Give again the lines of the data from its first line through the line with "Industries (176, 14)". Change nothing.

Collected data
□ □ □ □ □ □ □

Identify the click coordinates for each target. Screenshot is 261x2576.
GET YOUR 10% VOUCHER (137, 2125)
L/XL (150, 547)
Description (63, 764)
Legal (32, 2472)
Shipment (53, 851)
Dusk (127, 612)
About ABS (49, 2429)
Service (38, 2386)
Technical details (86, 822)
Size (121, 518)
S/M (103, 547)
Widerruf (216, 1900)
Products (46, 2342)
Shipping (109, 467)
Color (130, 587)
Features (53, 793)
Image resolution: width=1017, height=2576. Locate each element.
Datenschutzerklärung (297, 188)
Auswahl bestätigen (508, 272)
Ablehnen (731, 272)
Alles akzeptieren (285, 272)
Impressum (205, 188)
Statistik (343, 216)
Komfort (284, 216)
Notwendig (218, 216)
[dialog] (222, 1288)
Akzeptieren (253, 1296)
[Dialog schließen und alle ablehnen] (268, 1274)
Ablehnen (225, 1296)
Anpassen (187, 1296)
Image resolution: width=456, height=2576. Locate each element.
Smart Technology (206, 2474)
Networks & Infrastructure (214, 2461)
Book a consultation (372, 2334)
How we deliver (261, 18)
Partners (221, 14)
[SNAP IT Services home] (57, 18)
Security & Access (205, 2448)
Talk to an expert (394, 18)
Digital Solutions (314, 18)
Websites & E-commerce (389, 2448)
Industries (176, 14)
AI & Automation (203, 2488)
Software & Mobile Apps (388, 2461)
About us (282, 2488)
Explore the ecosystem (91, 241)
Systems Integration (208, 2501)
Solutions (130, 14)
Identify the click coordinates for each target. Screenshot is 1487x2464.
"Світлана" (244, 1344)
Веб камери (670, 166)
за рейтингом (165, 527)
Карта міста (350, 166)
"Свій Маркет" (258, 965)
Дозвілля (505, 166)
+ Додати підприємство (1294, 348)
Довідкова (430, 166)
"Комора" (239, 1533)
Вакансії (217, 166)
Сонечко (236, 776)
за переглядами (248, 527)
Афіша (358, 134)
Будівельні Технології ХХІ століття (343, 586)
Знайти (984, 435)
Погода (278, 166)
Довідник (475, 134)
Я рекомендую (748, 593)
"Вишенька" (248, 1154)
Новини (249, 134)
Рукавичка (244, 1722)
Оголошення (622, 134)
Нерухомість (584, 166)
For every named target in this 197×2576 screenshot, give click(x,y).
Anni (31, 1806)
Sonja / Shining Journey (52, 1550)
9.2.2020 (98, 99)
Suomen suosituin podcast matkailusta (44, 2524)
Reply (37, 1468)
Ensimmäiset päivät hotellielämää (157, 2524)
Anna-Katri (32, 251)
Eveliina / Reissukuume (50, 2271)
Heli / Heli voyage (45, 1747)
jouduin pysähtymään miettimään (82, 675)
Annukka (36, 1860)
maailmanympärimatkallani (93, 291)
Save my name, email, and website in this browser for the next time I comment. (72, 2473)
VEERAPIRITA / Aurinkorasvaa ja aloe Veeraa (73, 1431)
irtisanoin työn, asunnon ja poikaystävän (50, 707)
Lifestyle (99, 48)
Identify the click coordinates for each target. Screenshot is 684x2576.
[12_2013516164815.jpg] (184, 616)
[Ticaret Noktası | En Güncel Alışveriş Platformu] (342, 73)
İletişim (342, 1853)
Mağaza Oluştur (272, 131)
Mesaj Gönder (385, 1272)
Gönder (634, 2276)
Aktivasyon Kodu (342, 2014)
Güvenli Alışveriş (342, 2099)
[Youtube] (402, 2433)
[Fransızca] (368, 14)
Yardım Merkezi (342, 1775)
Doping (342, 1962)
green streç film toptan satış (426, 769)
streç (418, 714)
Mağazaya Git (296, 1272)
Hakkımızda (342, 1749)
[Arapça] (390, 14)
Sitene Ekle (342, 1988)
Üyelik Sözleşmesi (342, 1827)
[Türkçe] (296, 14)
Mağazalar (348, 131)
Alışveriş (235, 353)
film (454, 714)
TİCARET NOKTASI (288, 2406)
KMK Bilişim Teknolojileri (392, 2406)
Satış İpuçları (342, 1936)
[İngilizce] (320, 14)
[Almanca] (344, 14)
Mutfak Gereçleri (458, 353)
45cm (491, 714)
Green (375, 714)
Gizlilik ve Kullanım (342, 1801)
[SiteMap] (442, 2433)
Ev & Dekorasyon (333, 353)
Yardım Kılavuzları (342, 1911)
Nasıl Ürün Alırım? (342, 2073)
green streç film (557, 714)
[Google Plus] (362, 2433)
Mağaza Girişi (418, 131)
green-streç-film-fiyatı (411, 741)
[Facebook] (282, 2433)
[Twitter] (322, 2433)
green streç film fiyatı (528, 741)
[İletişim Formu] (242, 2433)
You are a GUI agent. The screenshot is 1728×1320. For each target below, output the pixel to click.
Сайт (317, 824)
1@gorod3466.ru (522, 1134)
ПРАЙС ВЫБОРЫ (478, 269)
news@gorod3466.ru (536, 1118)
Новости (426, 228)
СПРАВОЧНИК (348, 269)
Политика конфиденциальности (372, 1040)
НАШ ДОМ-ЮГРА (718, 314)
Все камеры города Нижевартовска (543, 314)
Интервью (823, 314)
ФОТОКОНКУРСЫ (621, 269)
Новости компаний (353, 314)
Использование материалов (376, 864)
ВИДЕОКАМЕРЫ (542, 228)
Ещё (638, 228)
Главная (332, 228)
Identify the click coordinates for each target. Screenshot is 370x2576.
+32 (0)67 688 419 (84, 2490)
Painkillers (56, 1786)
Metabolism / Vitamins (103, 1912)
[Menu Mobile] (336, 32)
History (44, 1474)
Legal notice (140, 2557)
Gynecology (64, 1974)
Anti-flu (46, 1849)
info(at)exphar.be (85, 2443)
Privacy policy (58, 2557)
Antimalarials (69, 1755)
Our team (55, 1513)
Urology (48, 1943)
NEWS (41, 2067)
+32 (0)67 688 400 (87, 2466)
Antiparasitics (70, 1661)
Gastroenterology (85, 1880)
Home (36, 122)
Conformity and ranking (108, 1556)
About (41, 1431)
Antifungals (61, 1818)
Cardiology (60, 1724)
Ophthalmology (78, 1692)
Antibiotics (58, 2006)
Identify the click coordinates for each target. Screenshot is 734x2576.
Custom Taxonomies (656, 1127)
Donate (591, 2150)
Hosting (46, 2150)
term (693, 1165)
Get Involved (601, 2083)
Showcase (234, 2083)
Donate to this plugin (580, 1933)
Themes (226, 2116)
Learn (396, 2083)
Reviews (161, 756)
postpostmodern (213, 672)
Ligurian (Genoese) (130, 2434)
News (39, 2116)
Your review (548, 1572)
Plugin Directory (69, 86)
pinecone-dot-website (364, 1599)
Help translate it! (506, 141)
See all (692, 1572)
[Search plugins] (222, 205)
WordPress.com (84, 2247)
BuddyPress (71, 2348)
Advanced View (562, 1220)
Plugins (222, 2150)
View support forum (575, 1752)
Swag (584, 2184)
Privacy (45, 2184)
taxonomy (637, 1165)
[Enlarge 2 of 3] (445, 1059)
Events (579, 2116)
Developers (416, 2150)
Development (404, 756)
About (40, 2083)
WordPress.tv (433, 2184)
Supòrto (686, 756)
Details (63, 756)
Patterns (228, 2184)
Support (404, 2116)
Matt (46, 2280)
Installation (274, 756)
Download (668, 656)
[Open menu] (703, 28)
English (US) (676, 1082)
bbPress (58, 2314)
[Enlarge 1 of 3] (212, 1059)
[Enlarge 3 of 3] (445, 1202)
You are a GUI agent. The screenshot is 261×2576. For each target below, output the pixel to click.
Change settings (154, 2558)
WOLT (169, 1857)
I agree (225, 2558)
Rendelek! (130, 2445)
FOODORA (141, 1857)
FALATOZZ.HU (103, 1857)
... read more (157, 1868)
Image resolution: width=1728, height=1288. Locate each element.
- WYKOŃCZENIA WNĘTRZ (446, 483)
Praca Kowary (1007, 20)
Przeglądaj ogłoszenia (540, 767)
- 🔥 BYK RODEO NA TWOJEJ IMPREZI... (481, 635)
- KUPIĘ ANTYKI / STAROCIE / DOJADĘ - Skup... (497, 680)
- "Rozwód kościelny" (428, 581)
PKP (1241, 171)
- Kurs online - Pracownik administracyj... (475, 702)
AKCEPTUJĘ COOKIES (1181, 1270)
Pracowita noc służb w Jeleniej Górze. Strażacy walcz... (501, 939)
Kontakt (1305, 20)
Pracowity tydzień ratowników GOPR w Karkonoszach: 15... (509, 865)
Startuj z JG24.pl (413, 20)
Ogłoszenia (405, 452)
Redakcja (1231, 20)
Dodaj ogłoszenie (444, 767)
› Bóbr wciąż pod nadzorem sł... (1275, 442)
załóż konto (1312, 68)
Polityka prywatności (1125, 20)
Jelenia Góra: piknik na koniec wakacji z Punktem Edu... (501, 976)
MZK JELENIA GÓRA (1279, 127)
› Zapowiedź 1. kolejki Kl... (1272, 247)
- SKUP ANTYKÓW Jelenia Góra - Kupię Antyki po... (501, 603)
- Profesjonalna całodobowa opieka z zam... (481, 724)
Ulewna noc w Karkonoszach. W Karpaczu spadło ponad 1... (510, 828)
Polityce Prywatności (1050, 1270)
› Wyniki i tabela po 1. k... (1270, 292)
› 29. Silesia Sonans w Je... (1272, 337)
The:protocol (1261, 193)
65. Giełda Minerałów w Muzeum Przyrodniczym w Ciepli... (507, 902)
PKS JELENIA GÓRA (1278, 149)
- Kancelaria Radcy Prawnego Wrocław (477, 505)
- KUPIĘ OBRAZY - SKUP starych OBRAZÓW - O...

□ □ □ □ □ □ □

→ SOLUTION TO THE EXERCISE:
Identify the click coordinates for each target. Screenshot is 261x2576.
GET YOUR 10% VOUCHER (137, 2125)
L/XL (150, 547)
Description (63, 764)
Legal (32, 2472)
Shipment (53, 851)
Dusk (127, 612)
About ABS (49, 2429)
Service (38, 2386)
Technical details (86, 822)
Size (121, 518)
S/M (103, 547)
Widerruf (216, 1900)
Products (46, 2342)
Shipping (109, 467)
Color (130, 587)
Features (53, 793)
Image resolution: width=1017, height=2576. Locate each element.
Datenschutzerklärung (297, 188)
Auswahl bestätigen (508, 272)
Ablehnen (731, 272)
Alles akzeptieren (285, 272)
Impressum (205, 188)
Statistik (343, 216)
Komfort (284, 216)
Notwendig (218, 216)
[dialog] (222, 1288)
Akzeptieren (253, 1296)
[Dialog schließen und alle ablehnen] (268, 1274)
Ablehnen (225, 1296)
Anpassen (187, 1296)
Image resolution: width=456, height=2576. Locate each element.
Smart Technology (206, 2474)
Networks & Infrastructure (214, 2461)
Book a consultation (372, 2334)
How we deliver (261, 18)
Partners (221, 14)
[SNAP IT Services home] (57, 18)
Security & Access (205, 2448)
Talk to an expert (394, 18)
Digital Solutions (314, 18)
Websites & E-commerce (389, 2448)
Industries (176, 14)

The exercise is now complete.